As far the Happiness Project
is concerned, if you'd rather see delicately filtered photos of friends eating brunch awash in sunlight, ignore my previous post
and keep scrolling...
|The topic for March: Work. Our collective tangent: Manifesting our destinies. No big deal. |
I was just getting back into town right before this brunch (which was true in February and will be true in April as well...because "just coming or going" seems to be most all the time for me), so the menu was simple. Scrambled eggs may be quick, but they don't have to be boring. The night before I cooked a lot of extra crispy bacon and crumbled it in preparation for the morning. I also cut up a lot bell peppers and set them in the fridge on a paper towel to dry, otherwise they give the eggs a troublesome consistency. Beyond the peppers and bacon, add to two dozen eggs a few splashes of Half and Half, generous heaps of course sea salt and ground pepper, and you're set. Oh, and lots of shredded extra sharp cheddar cheese. Lots. Again, always remember, dieting is not allowed at brunch.
|Never under estimate a good scrambled egg. Or two dozen of them. |
|@heathengoddess handling the fruit and cheese course, as it were. |
|@psychopetals is responsible for this deliciousness. |
I already spun off into a monologue about this month's chapter, but here are a few points highlighted by the group as a whole. These were moments in the chapter that inspired people for one reason or another. I'd love to hear what you think about all this, whether you're reading the book or not. Feel free to comment below.

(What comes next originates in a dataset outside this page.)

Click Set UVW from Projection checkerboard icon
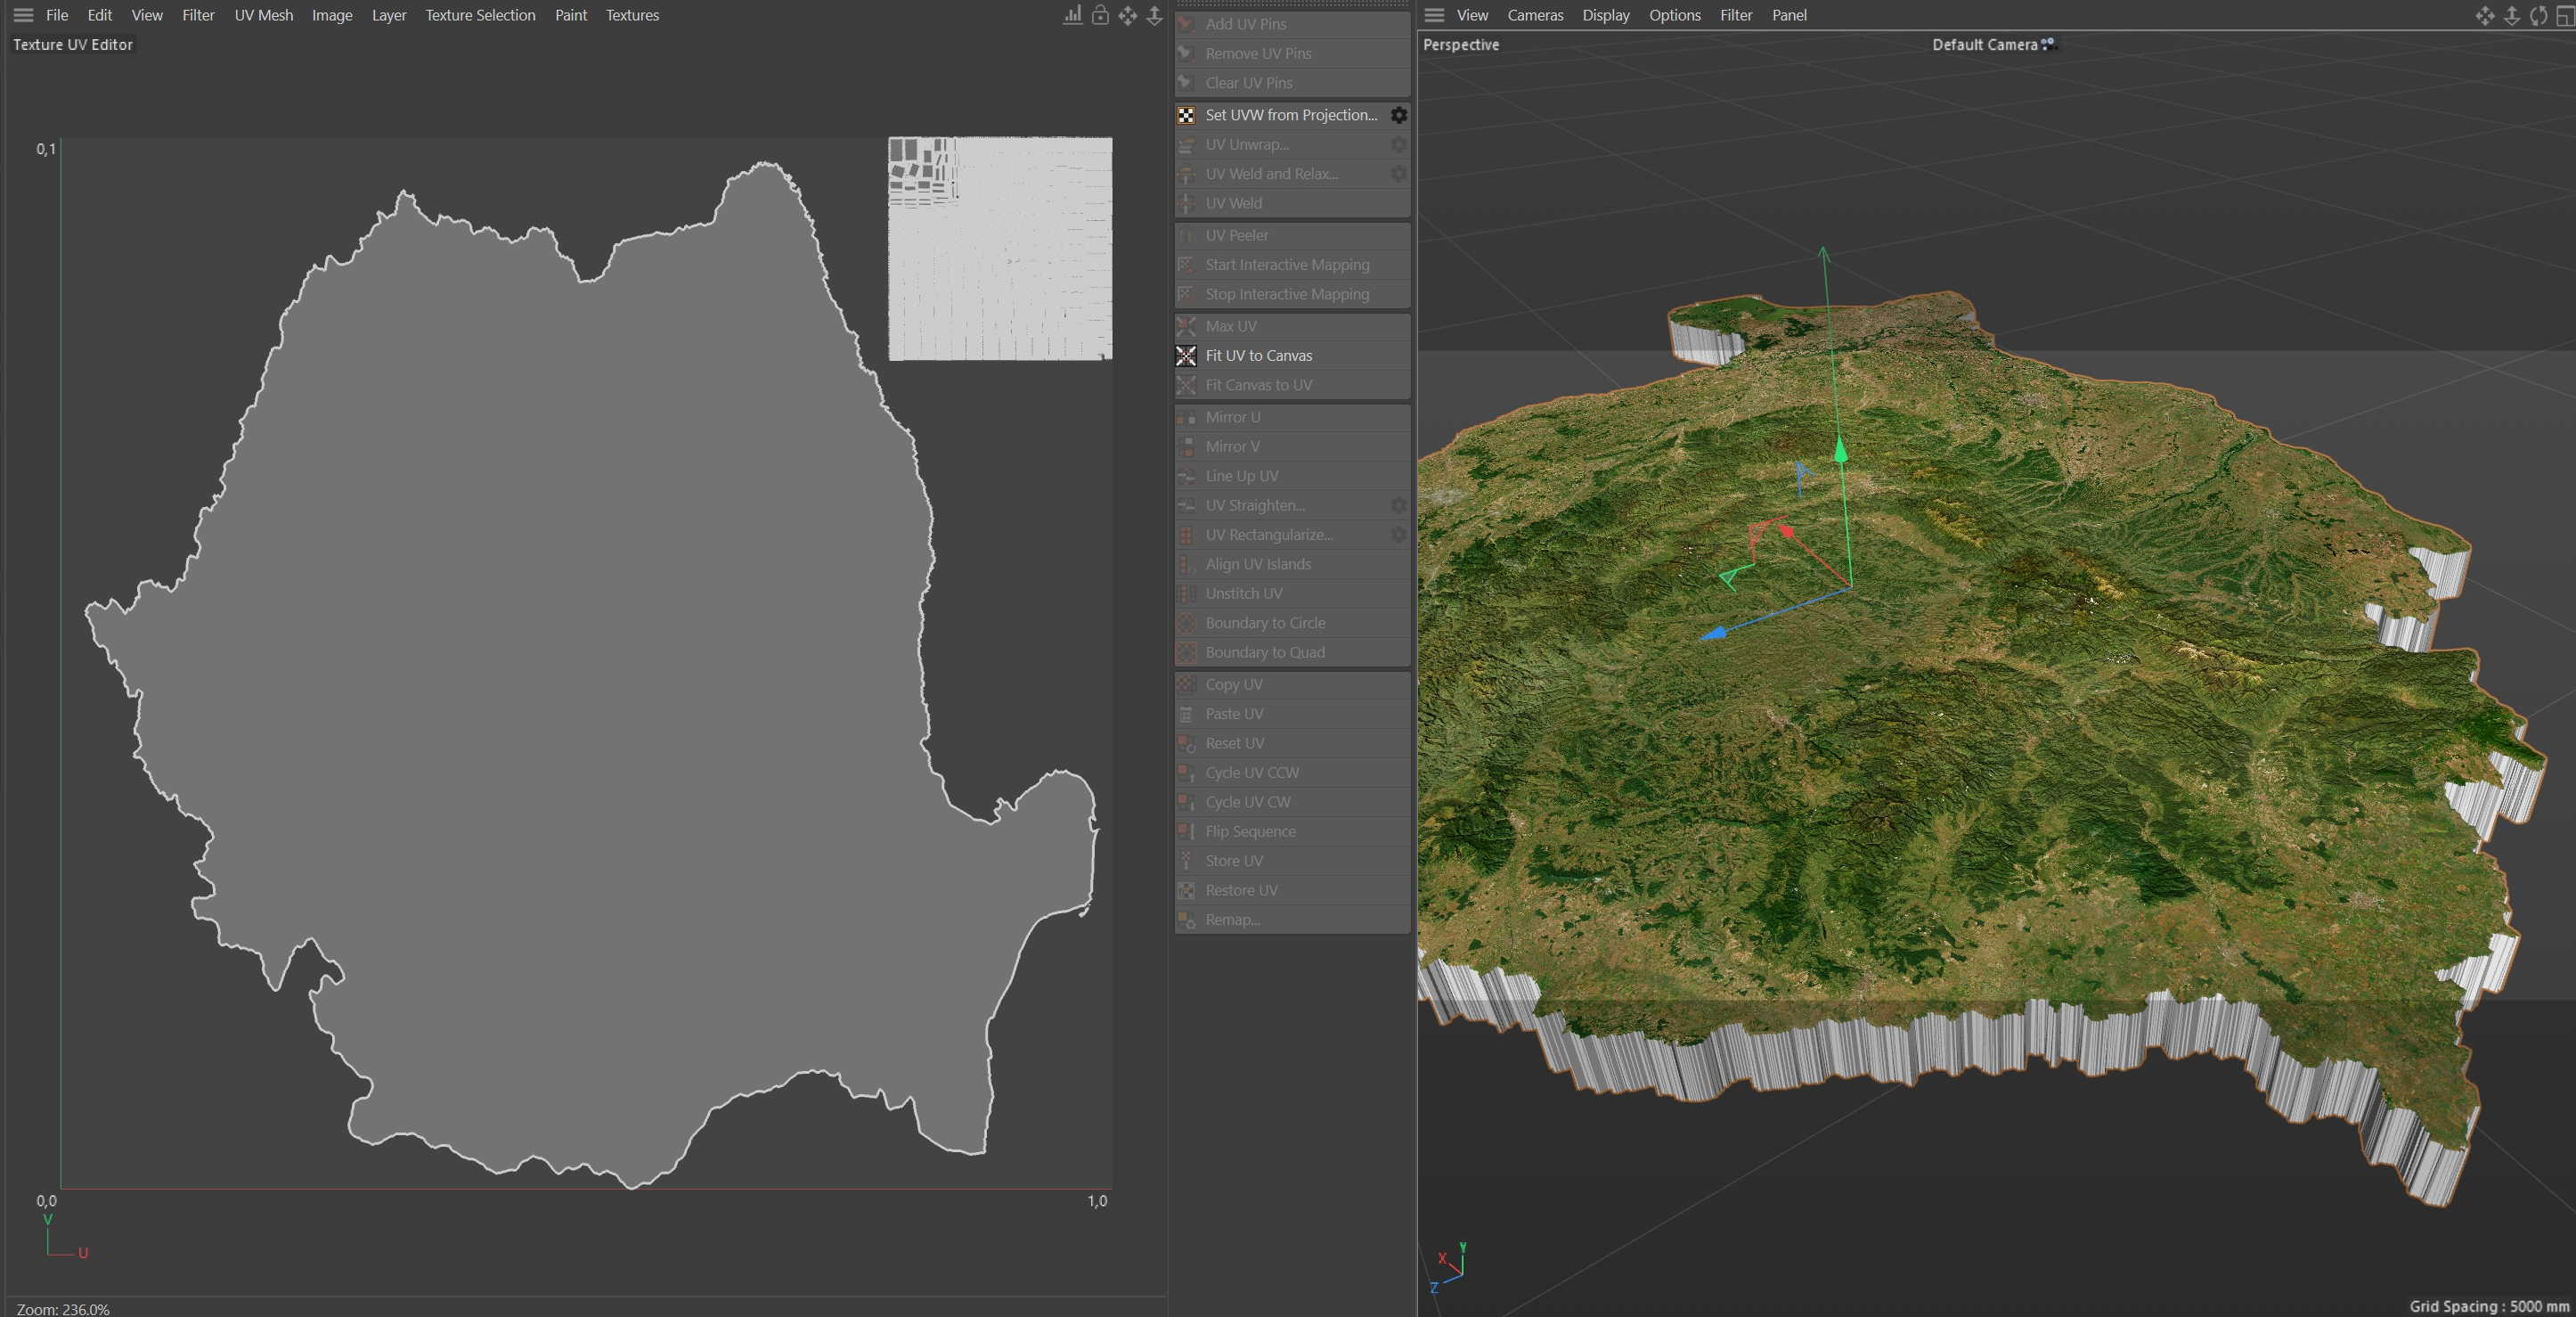 coord(1186,115)
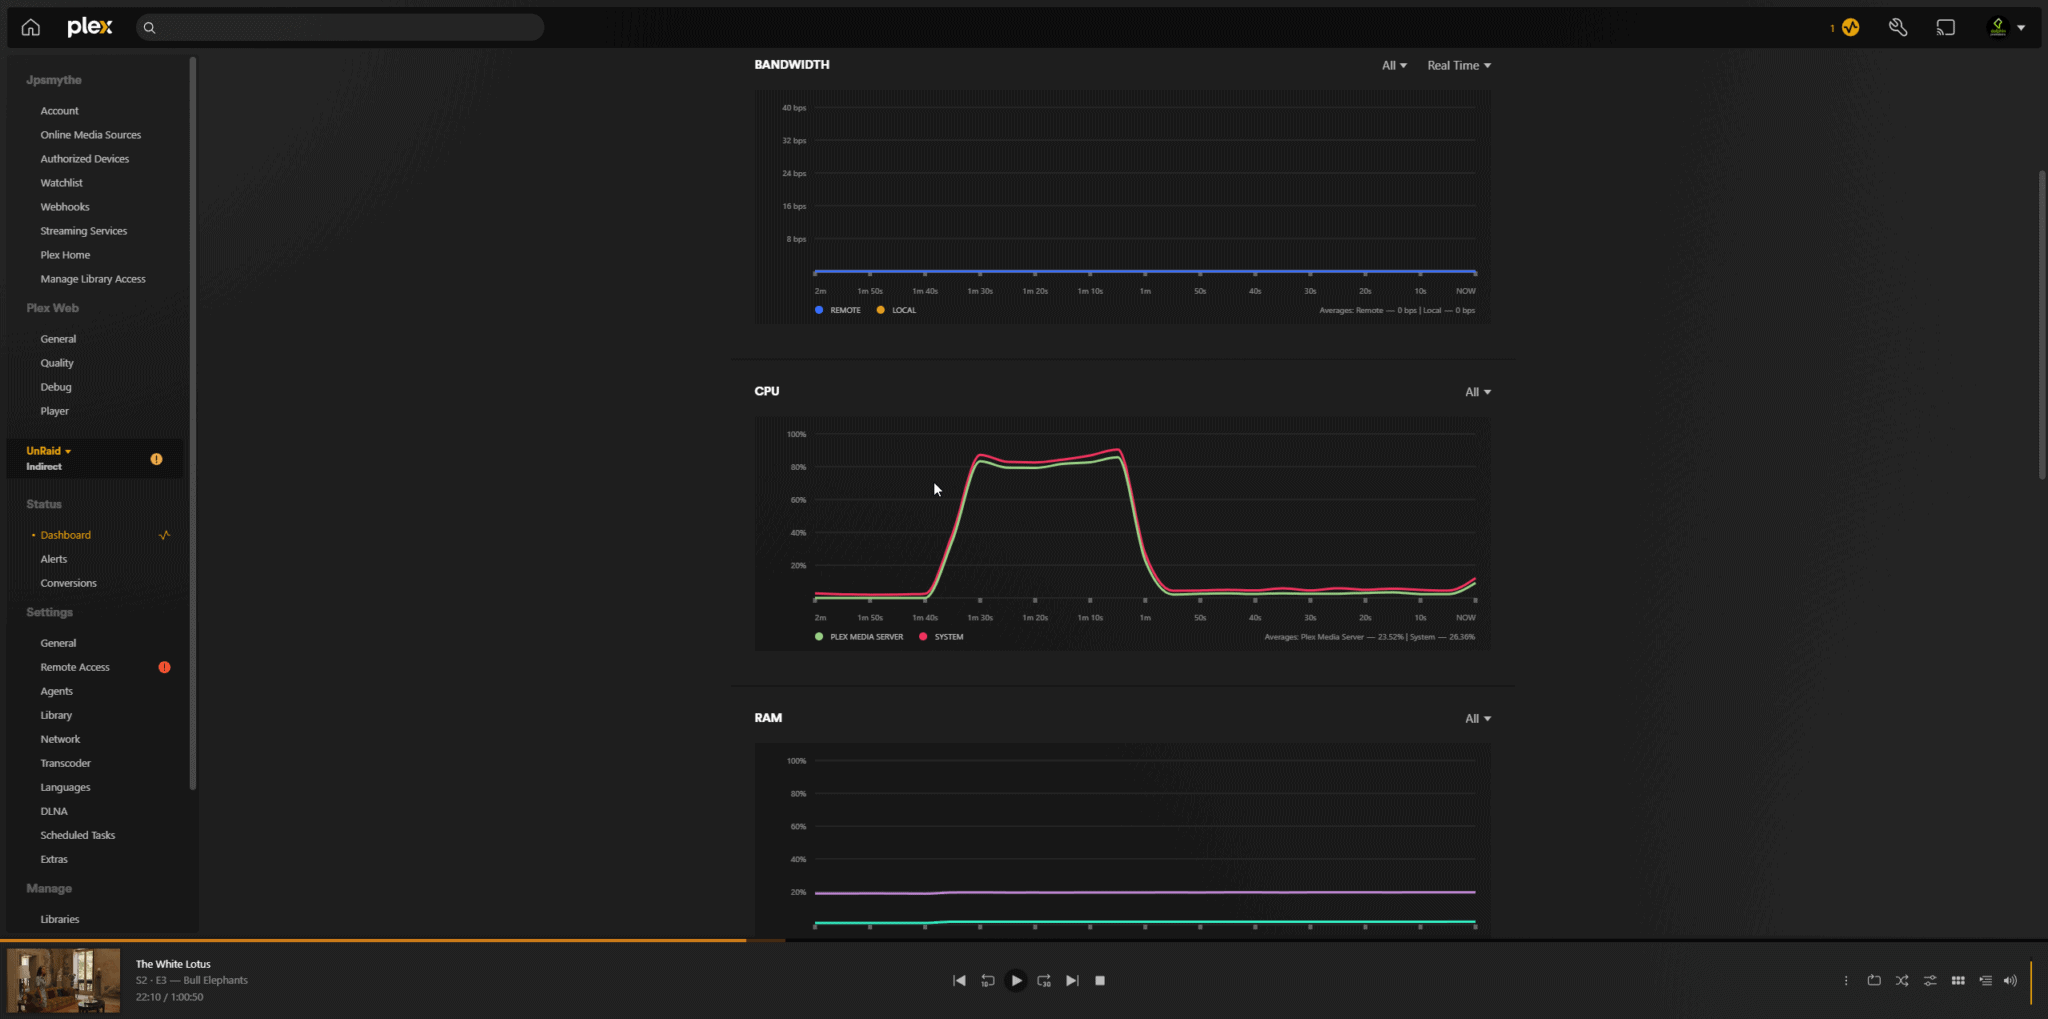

Rubin writes: "My research had revealed that challenge and novelty are key elements to happiness. the brain is stimulated by surprise, and successfully dealing with an unexpected situation gives a powerful sense of satisfaction. If you do new things - visit a museum for the first time, learn a new game, travel to a new place, meet new people - you're more apt to feel happy than people who stick to more familiar activities. Because novelty requires more work from the brain, dealing with novel situations evokes more intense emotional responses and makes the passage of time seem slower and richer."
"We tend to overestimate how much we can accomplish in an hour or a week and underestimate how much we can accomplish in a month or a year, by doing just a little bit each day."
"One reason that challenge brings happiness is that it allows you to expand your self-definition. You become larger. Suddenly you can do yoga or make homemade beer or speak a decent amount of Spanish. Research shows that the more elements make up your identity, the less threatening it is when any one element is threatened."
"To counteract fear, I told myself, 'I enjoy the fun of failure.' It's fun to fail, I kept repeating. It's part of being ambitious; it's part of being creative. If something is worth doing, it's worth doing badly." Side note: I always tell my staff that if you don't fail at one thing every day, you're probably not working hard enough.
Our favorite paradox of the day was the arrival fallacy, the belief that once you get *there* you'll be happy. I say "paradox" because we've all set happiness-related goals, which certainly imply some sense of destination. This tension was something we discussed at length. When you overlay that tension on the topic of work and career, it was a rich discussion.
Rubin quotes Nietzsche: "The end of a melody is not its goal; but nonetheless, if the melody had not reached its end it would not have reached its goal either. A parable." Creating goals and moving forward with intention must be balanced with an ideal of living in The Now. I'm not sure anyone can ever really master that, but our little troupe of happiness project-ers is trying.